Women and the Middle Years

‘GUESS who comes out on top in the happiness charts,’ said Redbook magazine. Their survey of 52,000 women showed that the happiest women are middle-aged.

This shouldn’t surprise you. A young woman’s expectations in life are often so naive that she is unprepared for life’s ravages. The older woman, however, already knows what it’s like to be smitten by disappointment​—and how to bounce back from it. From a wealth of experience, she employs strategies that help her avoid the pitfalls of youth.

Still, “turning 40 can be frightening,” admits one woman. “You’re young, but you know you’re going into middle age.” So much stress is laid upon youth in Western culture that many are naturally apprehensive about aging.

The onset of menopause, for example, concerns many. For it heralds not only a period of some physical discomfort but also the end of childbearing. Should this be dreaded?

Childbearing can indeed be rewarding. (Psalm 127:3) So it’s only natural for some to feel somewhat saddened when this part of life ends. But many middle-aged women frankly do not want the commitment of time, energy and emotion that having another baby would entail. As the book After Forty says: “The pause that depresses some often refreshes others.”

What, though, of any that grieve over the end of childbearing​—who feel empty and lonely? If the life of a person has centered solely on raising children, middle age can be agonizing. Jesus Christ showed, however, that there is a loftier purpose in life than merely raising children. Once a woman exclaimed: “Happy is the womb that carried you and the breasts that you sucked!” But Jesus replied: “No, rather, Happy are those hearing the word of God and keeping it!”​—Luke 11:27, 28.

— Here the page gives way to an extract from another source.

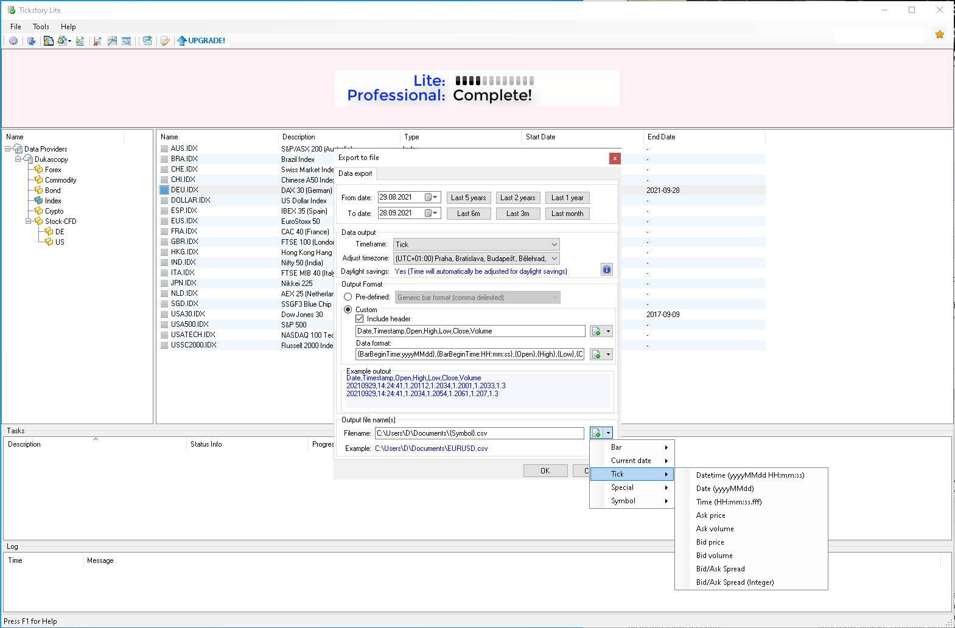Viewport: 955px width, 628px height.
Task: Open the Tools menu
Action: [41, 27]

For those whose life revolves around serving God and who have “sown” appreciation for godly values and principles, life does not seem empty when childbearing years pass. Jehovah’s Witnesses, for example, view the years of their life, including the middle years, as an opportunity always to expand their sacred service to God. They know that there is “something better than sons and daughters”​—a good relationship with God and the promise of his blessing.​—Isaiah 56:3-5.

“I’m Losing My Youth!”

One woman admitted: “When you begin to show a few wrinkles, you’re extremely aware of them. You begin to feel, ‘I’m losing my youth.’”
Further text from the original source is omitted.